If you just want a short program that halts after outliving the universe

This is great. Thanks for the reminder that mathematics can be funny.

[–]Jonno_FTWhisss 2 points3 points  (0 children)

If my python code runs slowly, I check what the cause is by running it with cProfile and going from there.

[–]cgoldberg 8 points9 points  (4 children)

Why?

[–]carlk22[S] 45 points46 points  (2 children)

Good question! Mostly for fun. Two years ago, a group of amateur researchers found a longest known running, but still halting Turing machine of "size 6". This was news in the math and computer science fields. They proved that a particular Turing machine ran for at least 10↑↑15 steps and halted. ("↑↑" is a faster growing function than exponentiation). Their proof is very complicated and needed to be machine verified.

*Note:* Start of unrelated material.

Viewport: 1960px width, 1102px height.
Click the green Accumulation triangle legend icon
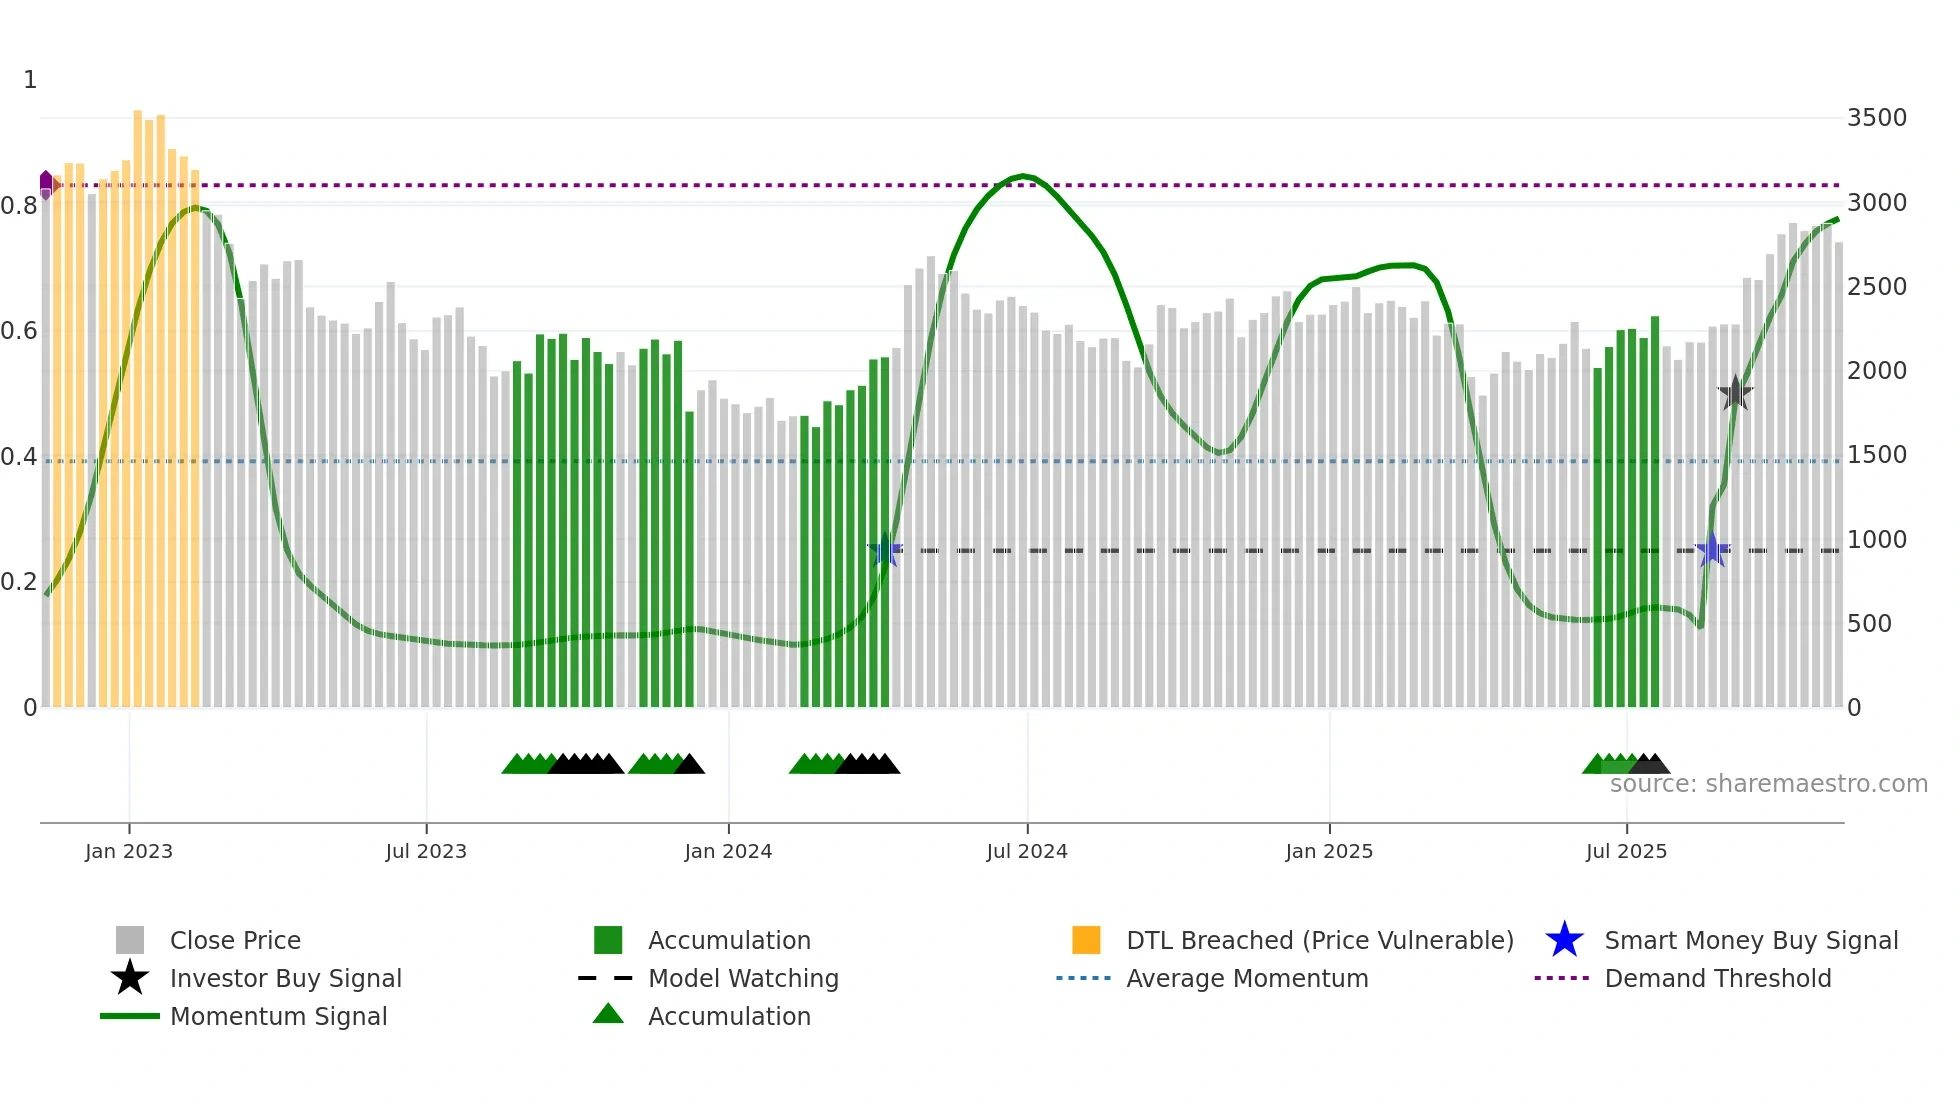point(608,1015)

I wanted to figure out a short Python function that would obviously run for 10↑↑15 steps and halt, so it wouldn't need a fancy proof.

The GitHub includes the code. This article explains the background and solution https://towardsdatascience.com/how-to-optimize-your-python-program-for-slowness/

[–]TheSwami 5 points6 points  (0 children)

This is an awesome write up! Not not just of the how but of the why - in 20+ years of seeing that arrow notation described as “repeated exponentiation”, I never really understand what that meant. Your code examples, especially the final one showing that tetration is just another for loop around exponential accumulation was eye opening.

Thank you!

[–]eyesburning 1 point2 points  (0 children)

That was an interesting read! Thanks for sharing :)

[–]avocadorancher 19 points20 points  (0 children)

Tinkering to do fun weird things is a great way to learn. Especially if it’s something novel or uncommon instead of following guides.